**Given exercise A**
In the biography of Racho Petrov, at what age was he appointed Chief of General Staff?
**Given exercise B**
Continue the biography of Racho Petrov, picking up after its final sentence.

**Text to read**
>> BEGIN

Racho Petrov Stoyanov () (3 March 1861 – 22 January 1942) was a leading Bulgarian general and politician.

Petrov was born in Shumen.  A talented soldier, he was appointed Chief of General Staff at the age of 24 and was Minister of Defence at 27. His stature was increased by the leading role he took in suppressing an army mutiny in 1887. He married Sultana Pantaleeva Minchovich in 1887, with  whom he had 3 children. After an unhappy marriage, they divorced in 1919.

Both Petrov and his wife were personally close to Tsar Ferdinand I of Bulgaria and in 1891 he was promoted by Ferdinand to the rank of colonel, the first officer to hold that rank in Bulgaria. Petrov also attended Ferdinand's wedding to Princess Marie Louise of Bourbon-Parma in Italy in 1893. Ferdinand's decision in 1894 to place Petrov in charge of the army completely, and thus outside the command of Prime Minister Stefan Stambolov, precipitated the resignation of the latter.

As a politician, he twice served as Prime Minister of Bulgaria, initially as the non-party head of an interim administration in 1901, the only task of which was to organize the next election. He returned as Prime Minister for a longer period from 1903–1906, having been appointed for fear of war after a Bulgarian insurrection in Ottoman Macedonia. His government was particularly concerned with military matters and oversaw an armament program and extensive modernization of the Bulgarian army.

>> END

**Record excerpts**
>> BEGIN

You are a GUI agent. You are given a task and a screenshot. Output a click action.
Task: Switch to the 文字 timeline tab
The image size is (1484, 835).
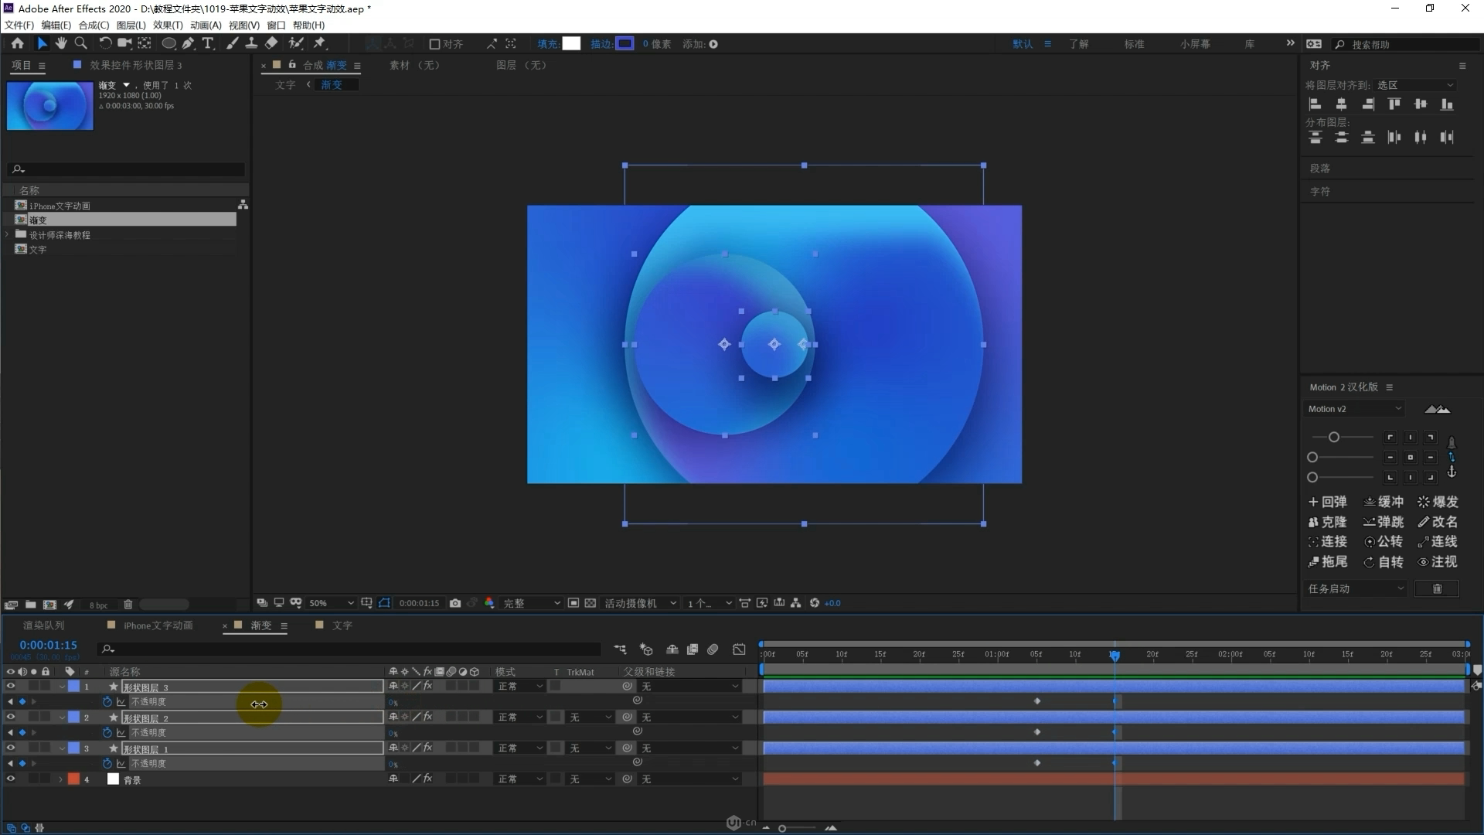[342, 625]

>> END
>> BEGIN

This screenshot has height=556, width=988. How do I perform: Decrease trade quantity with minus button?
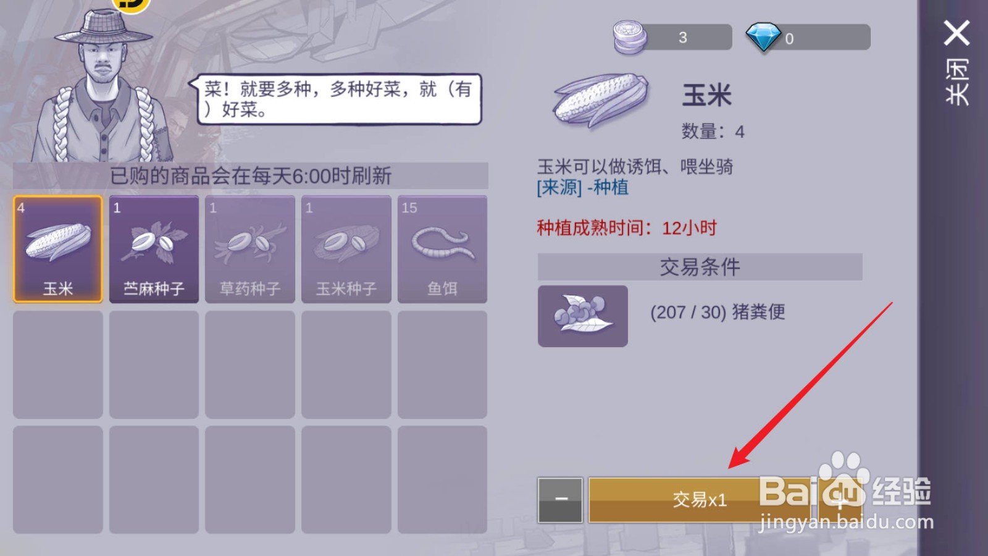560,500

>> END

**Task answer A**
He was appointed Chief of General Staff at the age of 24.

**Task answer B**
During the Second Balkan War Petrov, by then a Lieutenant General, took command of the 3rd Army, leading it at the Battle of Bregalnica, a Serbian victory.

During the First World War he served as head of the newly established Macedonian Military Inspection Oblast from December 1915 until October 1916.

See also
List of Bulgarian generals in the Kingdom of Bulgaria

Notes

 

1861 births
1942 deaths
People from Shumen
Bulgarian generals
Prime Ministers of Bulgaria
Government ministers of Bulgaria
Members of the National Assembly (Bulgaria)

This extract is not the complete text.